When a baby emerges from the womb, the baby’s brain already has all the learning essential for the correct functioning of the body. The neural circuits for breathing, heartbeat, kicking, sleeping, blood circulation, etc., are all ready! The baby can track a moving object, orient towards Mom or Dad’s face, feed, or even has the desire to walk when you hold it up with feet touching a flat surface. Isn’t that interesting when our whole premise is learning based on “DATA”?
Let’s start from the beginning.
We start from a zygote, a cell formed by the fusion of the male and female gamete (gametes are the male and female with only 23 chromosomes, unlike the regular cells with 46 chromosomes). After the fusion, the zygote has a complete set of 46 chromosomes. In case you forgot, genes are segments of DNA, and chromosomes are the cells’ structures that contain the genes – hundreds to thousands of genes. So zygote contains the DNA – the complete DNA that defines us. DNA is a fascinating multidimensional code ever known to humankind. It is not your typical software function. It has the encoded instruction set for complete development.

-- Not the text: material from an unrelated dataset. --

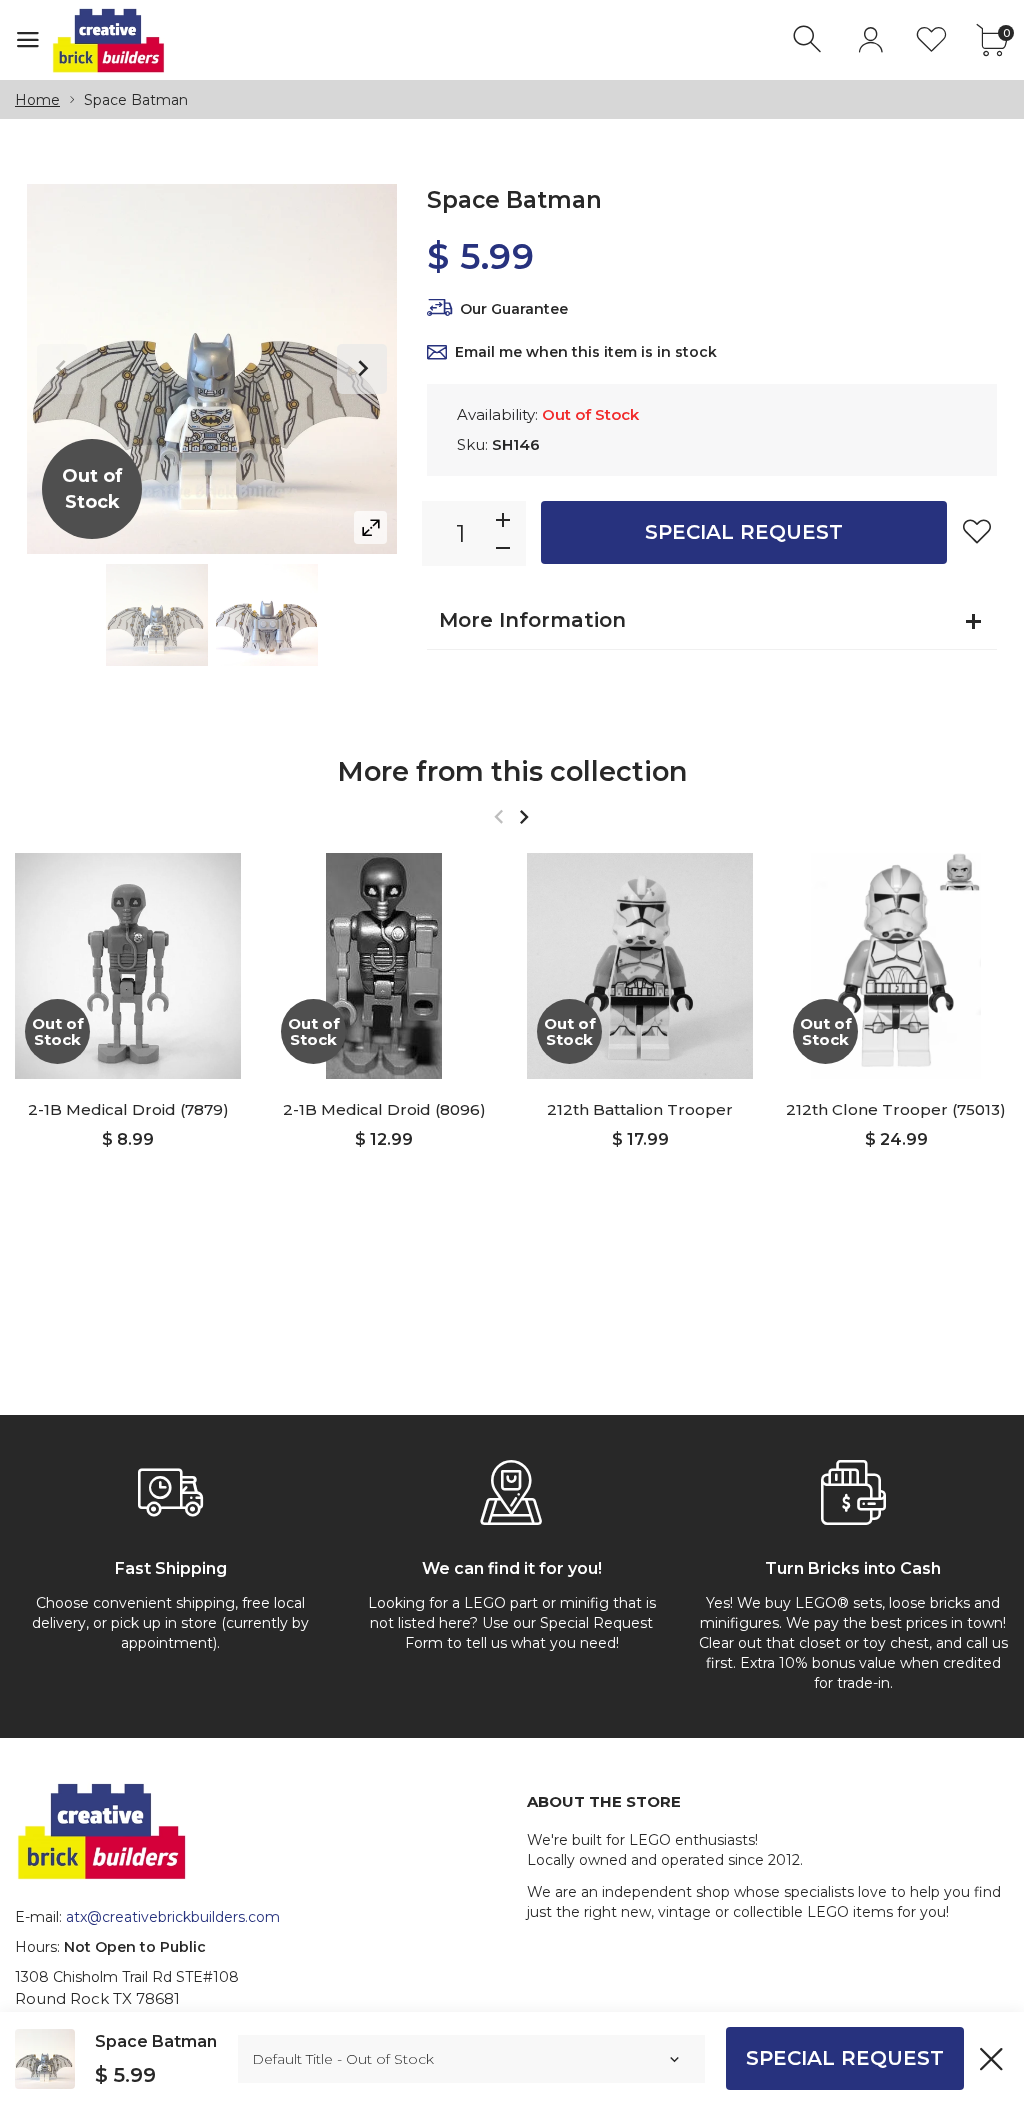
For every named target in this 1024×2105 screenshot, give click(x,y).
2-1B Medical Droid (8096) (384, 1109)
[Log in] (870, 39)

From one cell, the zygote will soon become multicellular, as each cell will undergo mitosis. The cells divide, and the new cells have identical copies of the DNA as the original cells. The cells rearrange themselves spatially to form three layers that differentiate into different organ systems. The cells multiply and change. They produce cells that become white blood cells, red blood cells, nerve cells, eyes, liver, fingers, toes, hair, heart, skin, etc. A cell becomes a palm, an adjacent cell becomes a finger, and another becomes a nail. Not only does a cell know what to do, but it also knows what neighboring cells should do. The DNA instruction set is controlling this.
But to me, the most fascinating thing is the learning that gets developed in the brain. The cells give rise to all the neurons in the brain stem so that a newborn knows what to do – kicking, grasping, crying, sleeping, rooting, feeding, etc. The correct synaptic connections, the correct synaptic weights, the correct inhibitors, the correct circuits! Nothing is random – a well planned execution of the DNA code.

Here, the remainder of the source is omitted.